The money keeps the problem alive. Juniper Research has put global advertiser losses to ad fraud in the range of 80 to over 100 billion dollars a year in the mid-2020s, depending on the methodology and what is counted, a figure large enough that building serious engineering to commit it remains rational for the people who do. The arms race has the same shape it had in 2016. Fraud finds an environment where detection is weak, the industry builds detection for that environment, fraud moves to the next weak environment. CTV is the current frontier because that is where the detection tooling is youngest.

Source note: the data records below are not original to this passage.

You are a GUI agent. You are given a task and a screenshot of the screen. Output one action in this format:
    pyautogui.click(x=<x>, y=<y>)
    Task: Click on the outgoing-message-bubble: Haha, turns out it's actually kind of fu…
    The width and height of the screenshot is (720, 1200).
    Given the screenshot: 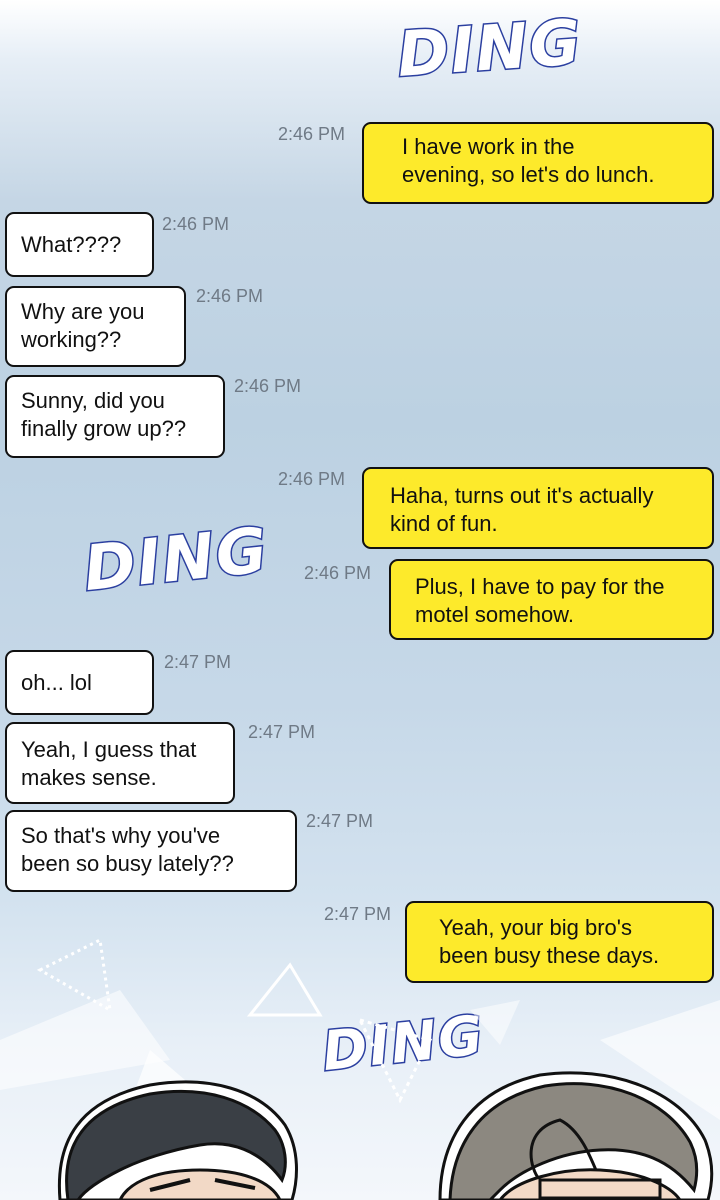 What is the action you would take?
    pyautogui.click(x=538, y=508)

What the post-mortems actually taught

The Methbot and 3ve write-ups are worth reading in full, because they are among the few cases where the defenders disclosed real mechanism rather than marketing. Two things stand out. The first is that the entire contest is fought over a single question, whether a request came from a human, and that question cannot be answered from one request. Every durable defense in the space, from MRC’s SIVT category to HUMAN’s collective network to the population analysis that caught both operations, is an admission that you have to look across many requests to see what any one of them hides. Fraud that is individually perfect is still collectively detectable, and that is the only reliable handhold defenders have.

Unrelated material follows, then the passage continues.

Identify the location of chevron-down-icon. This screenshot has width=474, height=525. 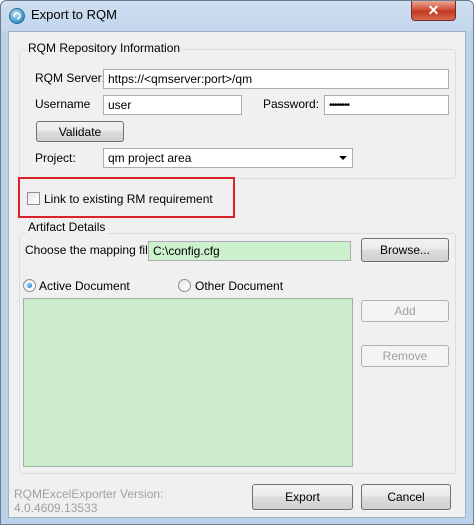
(343, 158).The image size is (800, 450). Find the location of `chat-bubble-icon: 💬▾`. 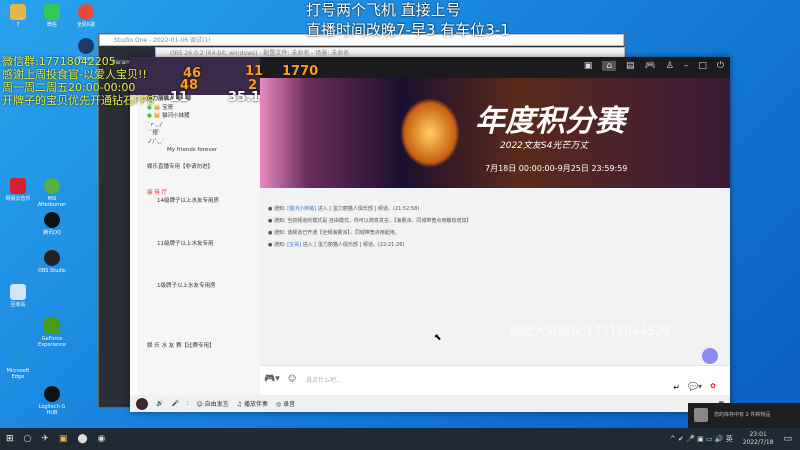

chat-bubble-icon: 💬▾ is located at coordinates (695, 386).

The second is that the standards and the detectors are doing different jobs and need each other. ads.txt did not catch 3ve; it made the specific trick of impersonating a domain you do not own structurally harder, which pushes fraudsters toward laundering through legitimately authorized supply, which is exactly the behavioral problem the detectors exist to solve. Neither layer is sufficient alone. The supply chain transparency narrows the funnel; the detection models work the narrowed funnel; the takedowns, when they come, require quietly mapping the whole thing first and then cutting every limb at once, because anything less just teaches the operation which limb to regrow.

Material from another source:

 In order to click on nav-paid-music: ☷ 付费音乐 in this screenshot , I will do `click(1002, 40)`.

The number that lingers is the 18 hours it took Operation Eversion to drop 3ve’s bid traffic to near zero after more than a year of patient, silent mapping. That ratio, a year of watching for a day of cutting, is the real shape of fighting sophisticated ad fraud. The detection is continuous and statistical and never finished. The kill, when it is possible at all, is fast, total, and rare.

Sources & further reading

Google and White Ops (2018), The Hunt for 3ve — the primary post-mortem on 3ve, with the sub-operation breakdown, BGP-hijacking mechanics, and C2 handshake details.
Krebs on Security (2016), Report: $3-5M in Ad Fraud Daily from ‘Methbot’ — early coverage of the White Ops Methbot report with infrastructure and revenue figures.
IAB Tech Lab (2017-2022), ads.txt — Authorized Digital Sellers — the ads.txt and app-ads.txt specification, record format, and version history.
IAB (2019), sellers.json — the seller-identity disclosure standard that complements ads.txt and the SupplyChain object.
Media Rating Council (2020), Invalid Traffic Detection and Filtration Standards Addendum — the formal GIVT and SIVT definitions and the detection-and-filtration requirements behind accreditation.
IAB / ABC (2019), International IAB/ABC Spiders & Bots List, Best Practices — the known-bot user-agent list that underpins GIVT filtration.
HUMAN Security (2016), White Ops Is First to Receive MRC Accreditation for Sophisticated Invalid Traffic Detection — the accreditation milestone marking SIVT detection as a distinct discipline.
CyberScoop (2021), Aleksandr Zhukov, self-described ‘king of fraud,’ is sentenced to 10 years — the conviction and sentencing outcome of the Methbot/3ve prosecution.
The Shadowserver Foundation (2018), 3ve Takedown / Operation Eversion — a takedown participant’s account of the coordinated sinkholing operation.
Pixalate (2024), Global Q1 2024 SSAI Benchmark Report for Connected TV — measurement of elevated invalid-traffic rates in SSAI-delivered CTV inventory.
Juniper Research (2023), Quantifying the Cost of Ad Fraud, 2023-2028 — the multi-year forecast for global advertiser losses to ad fraud.